━━━ Data

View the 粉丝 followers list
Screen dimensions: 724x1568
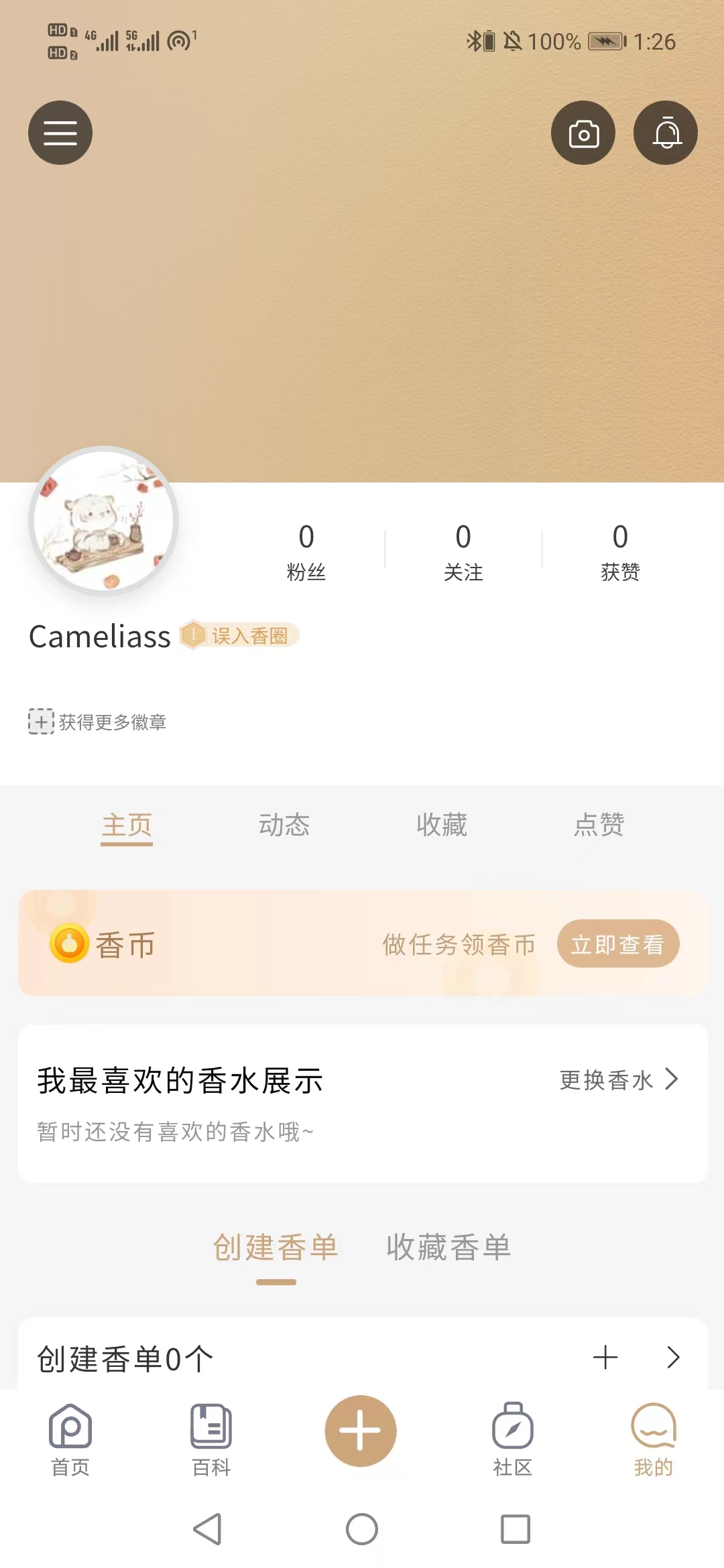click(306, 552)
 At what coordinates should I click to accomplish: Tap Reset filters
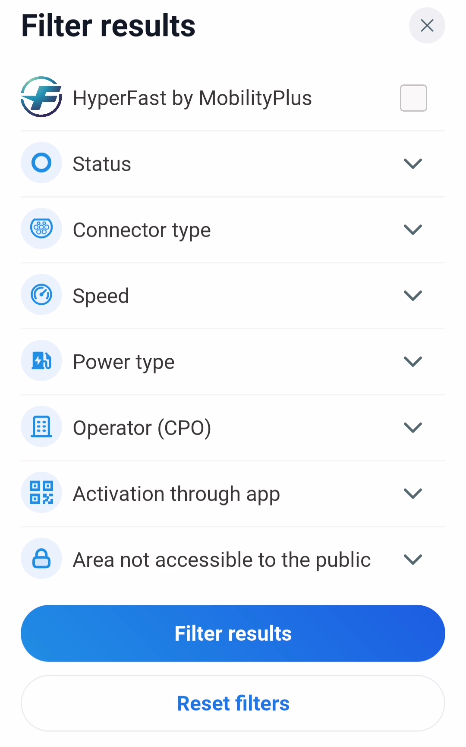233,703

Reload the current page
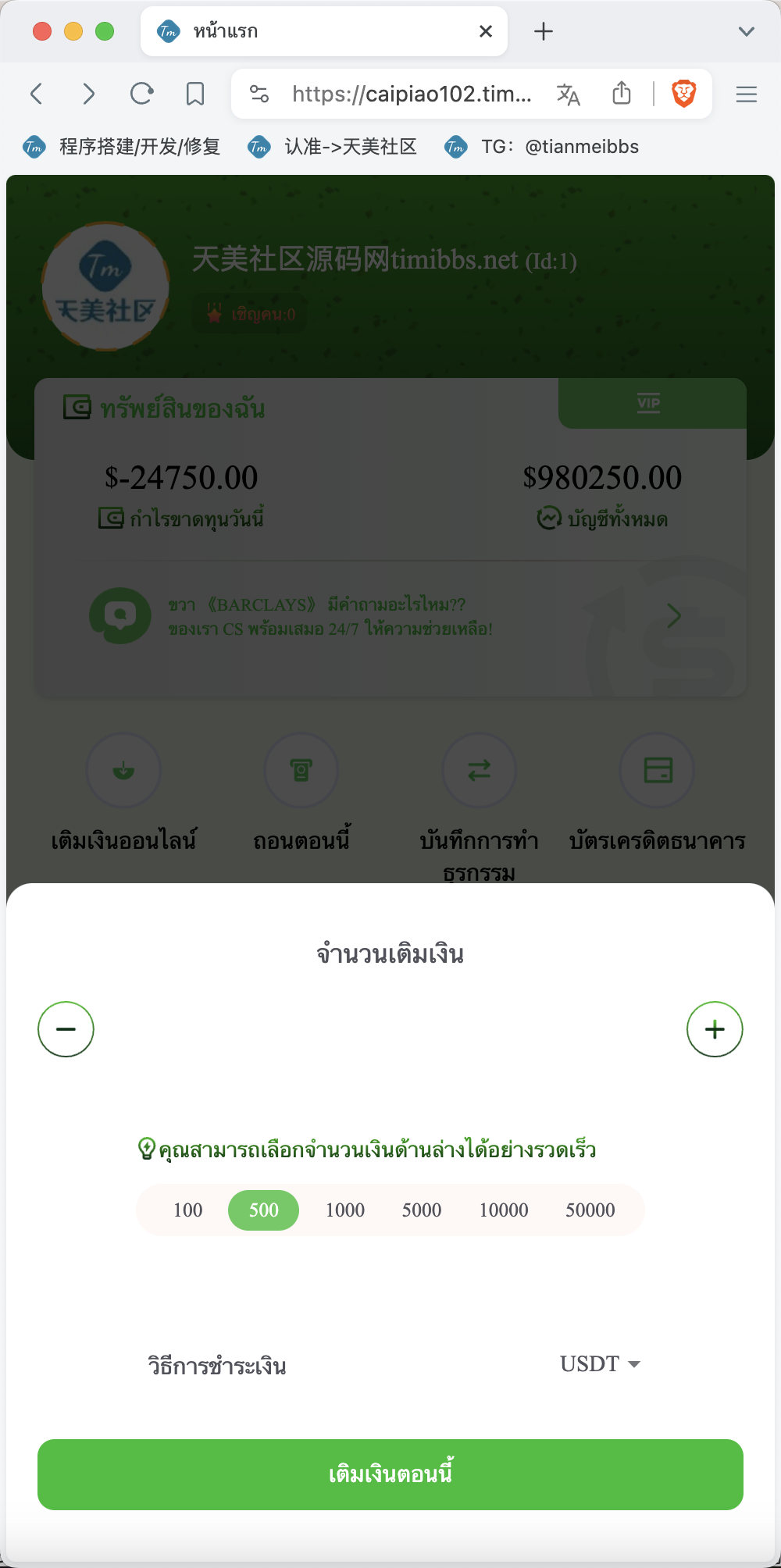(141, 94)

━━━━━━

§ Exercise objective
Rewrite every line of the records above, with each request included. Shift each coordinate in the answers up by 3, and leave the pictures out.

§ Expected answer
View the 粉丝 followers list
Screen dimensions: 724x1568
click(309, 555)
 At what coordinates should I click to accomplish: Tap Reset filters
236,706

Reload the current page
(144, 97)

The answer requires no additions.